In many families, the responsibility of caring for aging parents falls on the children. It’s a mix of love, duty, responsibility, and vulnerability. For me, it was also a balancing act—trying to care for them while keeping my own life afloat. I had young children, a career, and a household to manage. I learned from my mom how to prioritize others above myself

The disconnection from my own needs showed up as burn out, headaches, anxiety, back pain, and sleepless nights. 

Gabor Maté talks about compassion fatigue, and he says there is no such thing. “Empathy and compassion are our nature. Why would we get tired of our nature?” We become exhausted because we lack compassion for ourselves. If we had it, we would also have boundaries and a connection to self. We would include ourselves in our circle of care. 

It took time for me to recognize how my beliefs about self-care were shaped by my family system. Letting those beliefs surface was not easy. I did it with the help of my family, my friends, my counselor, and my Compassionate Inquiry therapist.

Letting go of the impossible expectation that I could keep my parents well became a part of my self-care. 

I had to learn that it wasn’t my responsibility to heal them. 

That may sound obvious, but I carried  this responsibility deep within me. I would drop everything to take them to appointments or respond to calls from their care home. I thought I had to keep them healthy and alive. That belief didn’t begin when I started caring after them—it was rooted in something much older.

As I started to shift my perspective and began to transform these beliefs, I experienced something profound. I was able to be present with them as they prepared to pass.

And because of that shift, I didn’t miss the depth of those moments.

Without it, I might have been so overwhelmed with perceived duty that I would have missed the beauty hidden in heartache. 
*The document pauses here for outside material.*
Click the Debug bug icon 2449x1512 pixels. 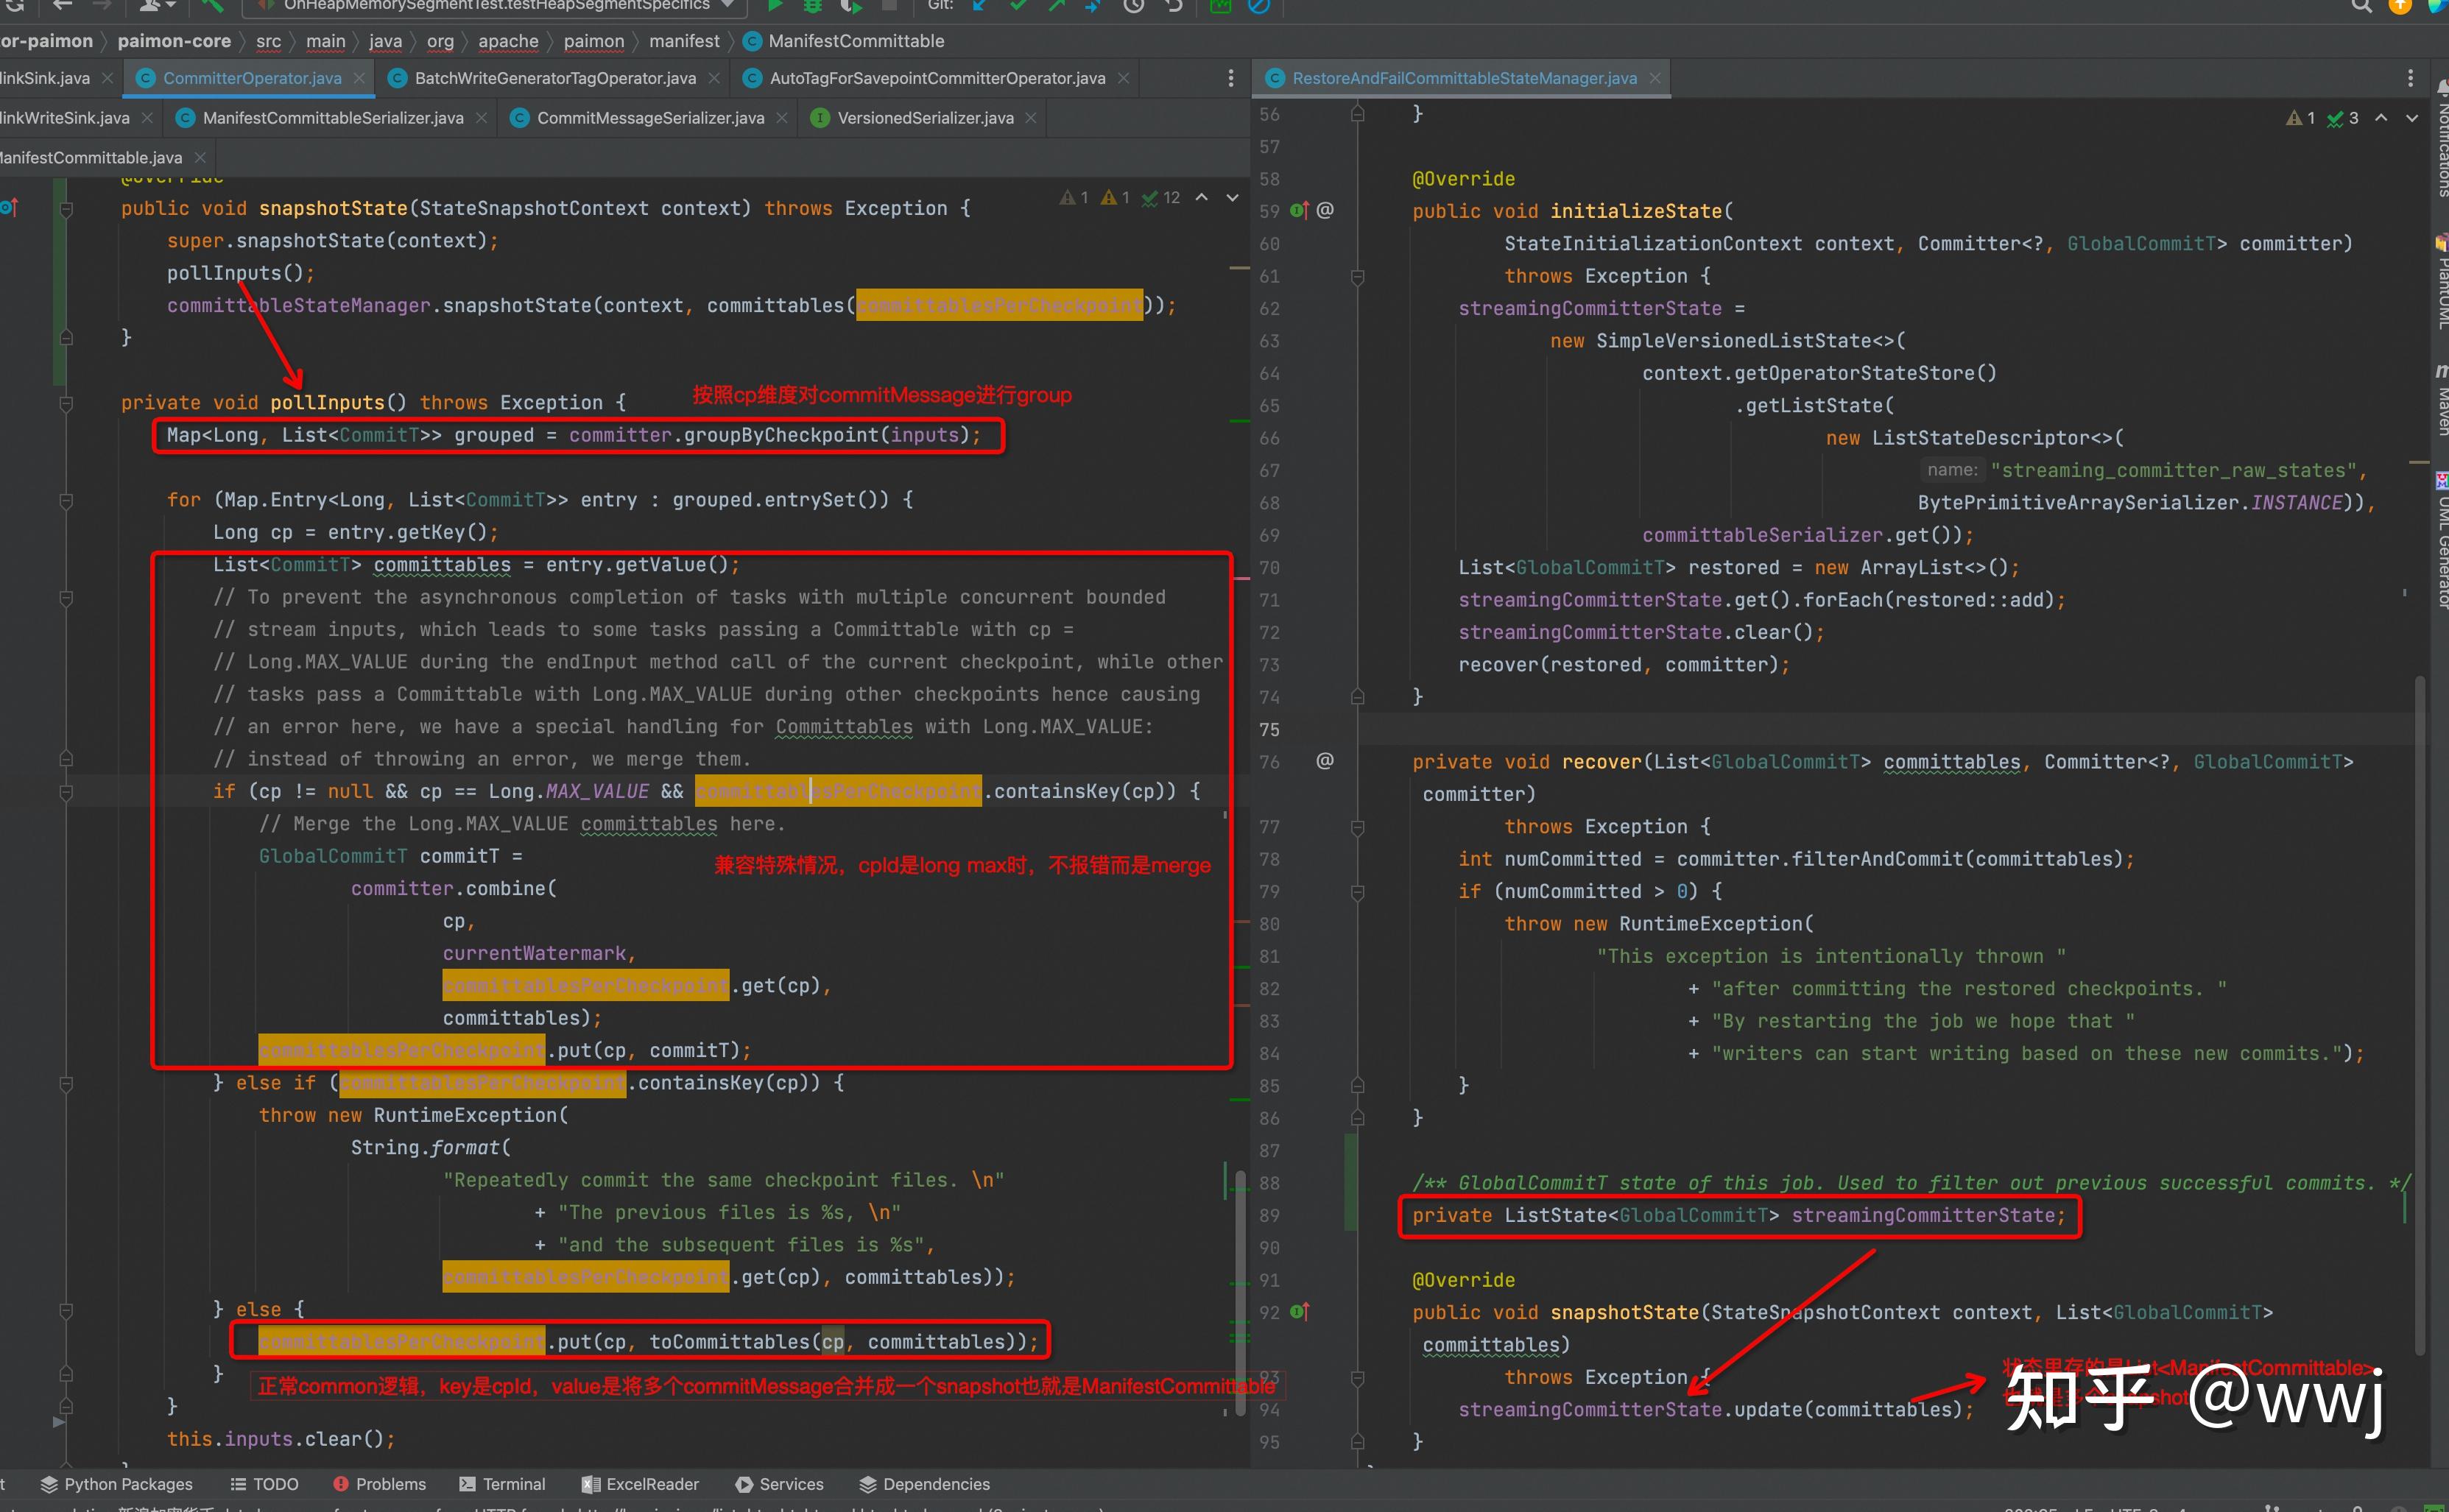[x=812, y=6]

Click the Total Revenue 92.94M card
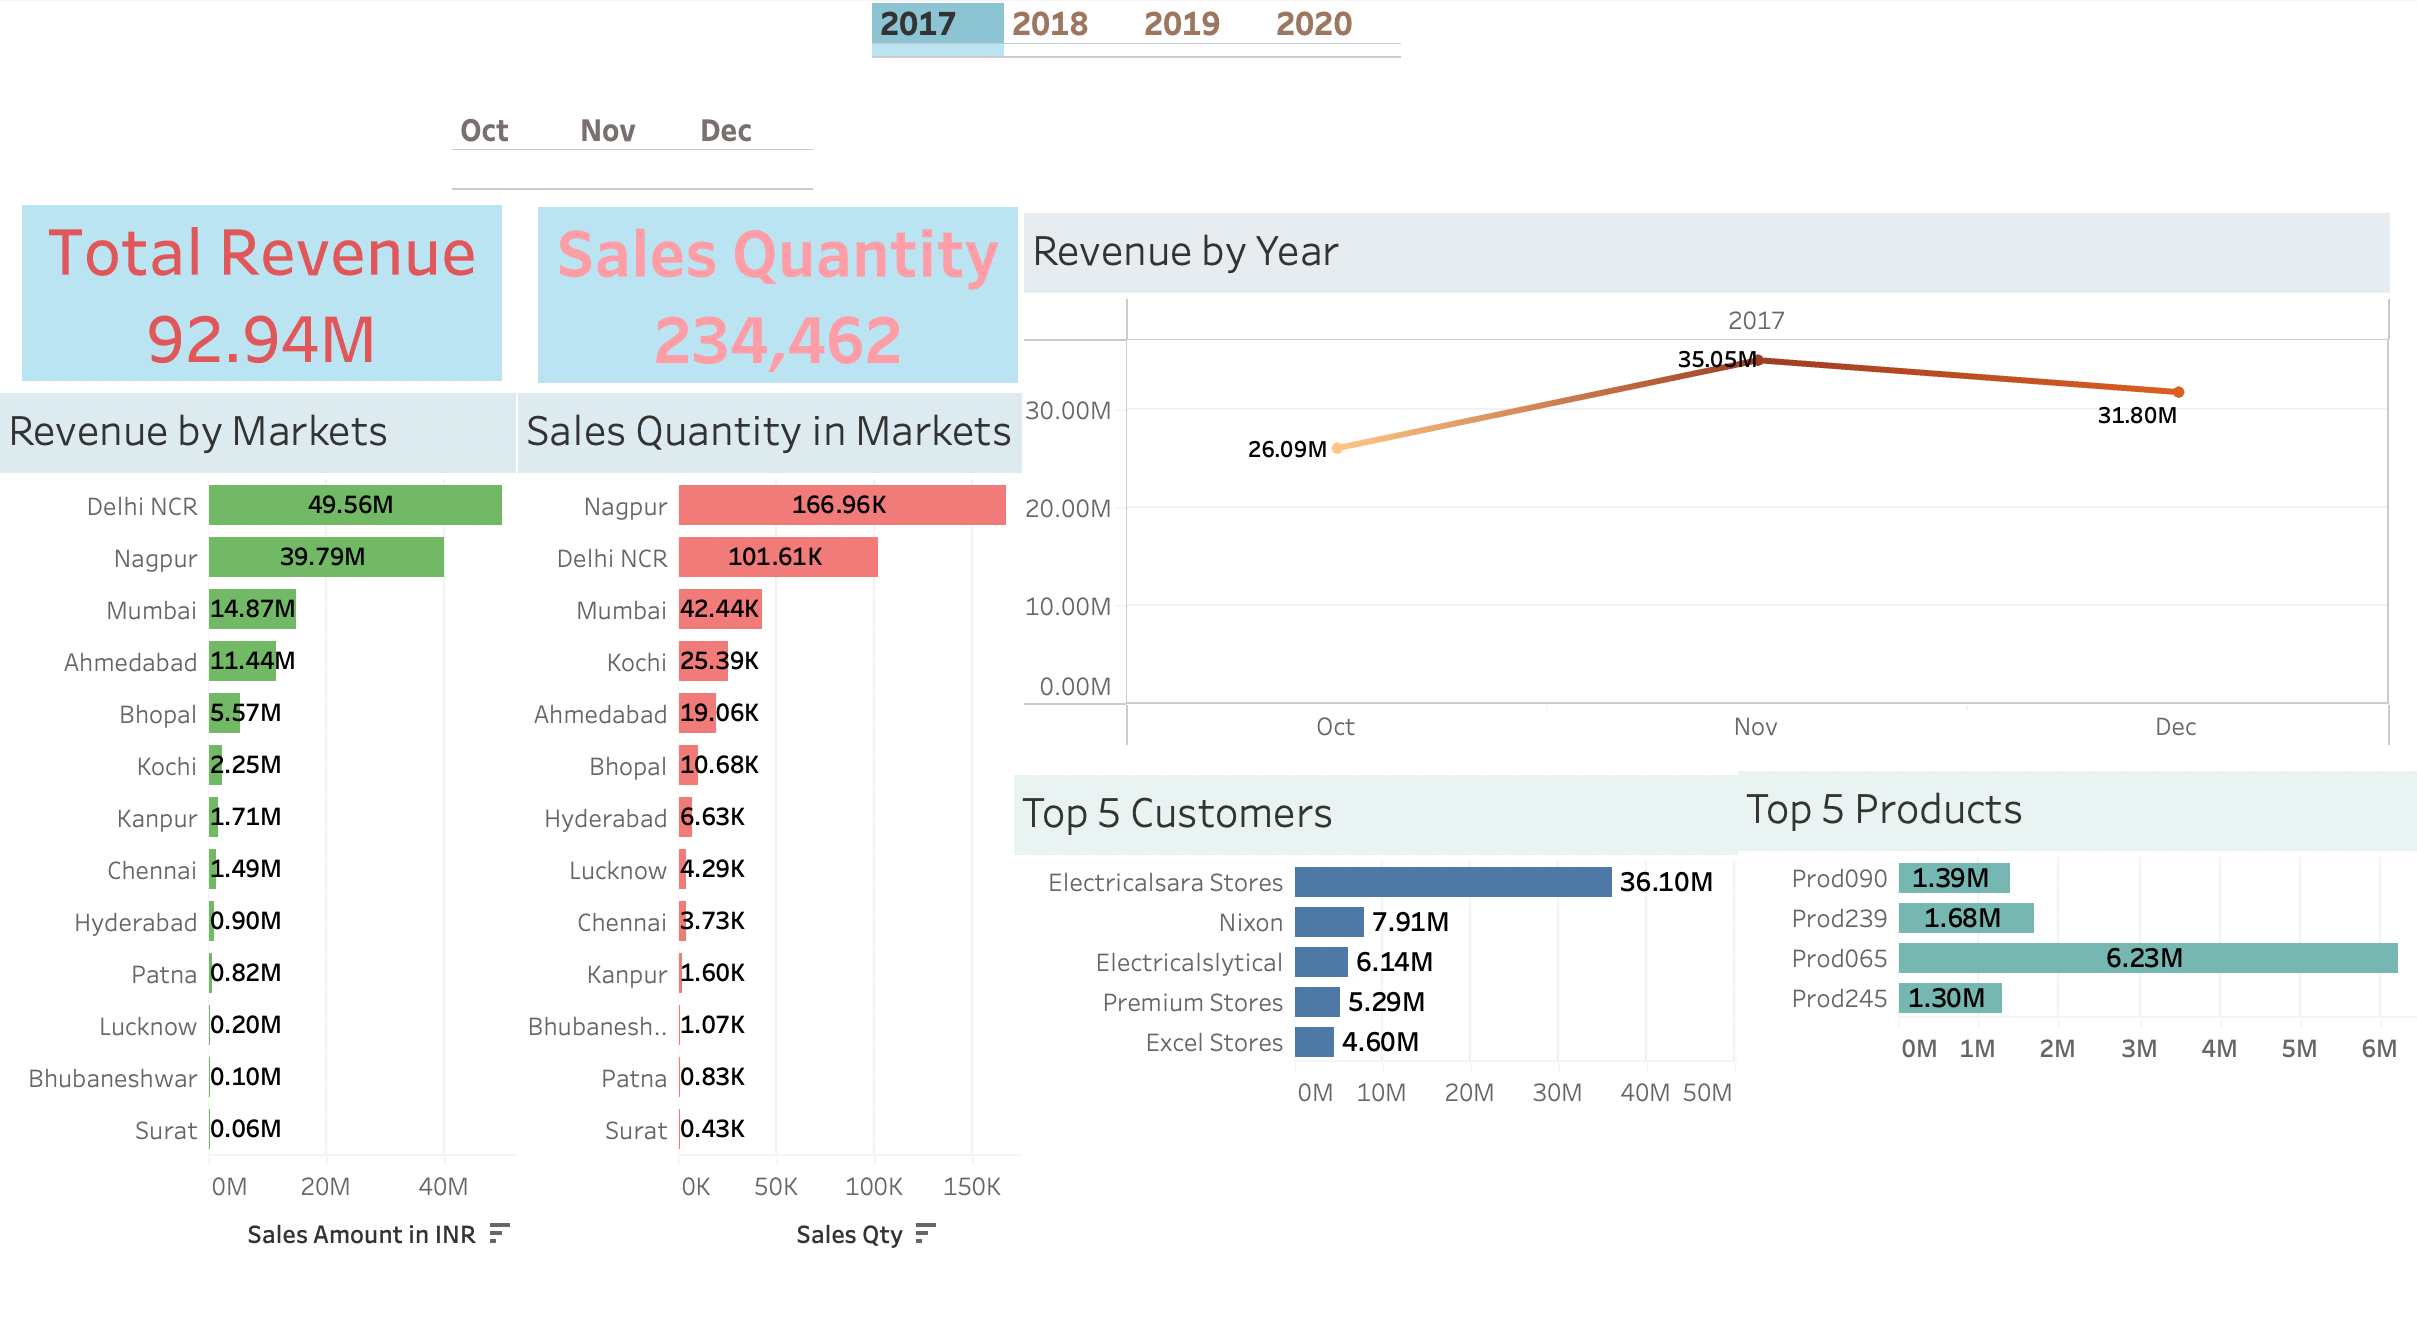coord(262,293)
It was a gift  to witness this stage of their lives  instead of trying to “fix” something that wasn’t broken. I recognize that I was on a similar path to my parents, learning at a young age how to assume the role of the caretaker. 

That past lived in my present, showing up as unconscious programming. But I was also born at a time when I could take a different path. As I continue to learn the balance of caring for myself and others, I am more aware when I’m overdrawing from my own emotional bank without making any deposits.

And when I do, I try to return to the reminder: I am also someone worth caring for.